# [Your task]
Report every line below that contains the word "click", copying each of those lines in full.

— Begin Given information —

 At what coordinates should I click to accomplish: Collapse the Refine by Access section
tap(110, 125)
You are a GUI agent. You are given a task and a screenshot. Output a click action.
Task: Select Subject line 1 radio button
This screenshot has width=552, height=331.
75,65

— End Given information —

# [Answer to the problem]
 At what coordinates should I click to accomplish: Collapse the Refine by Access section
You are a GUI agent. You are given a task and a screenshot. Output a click action.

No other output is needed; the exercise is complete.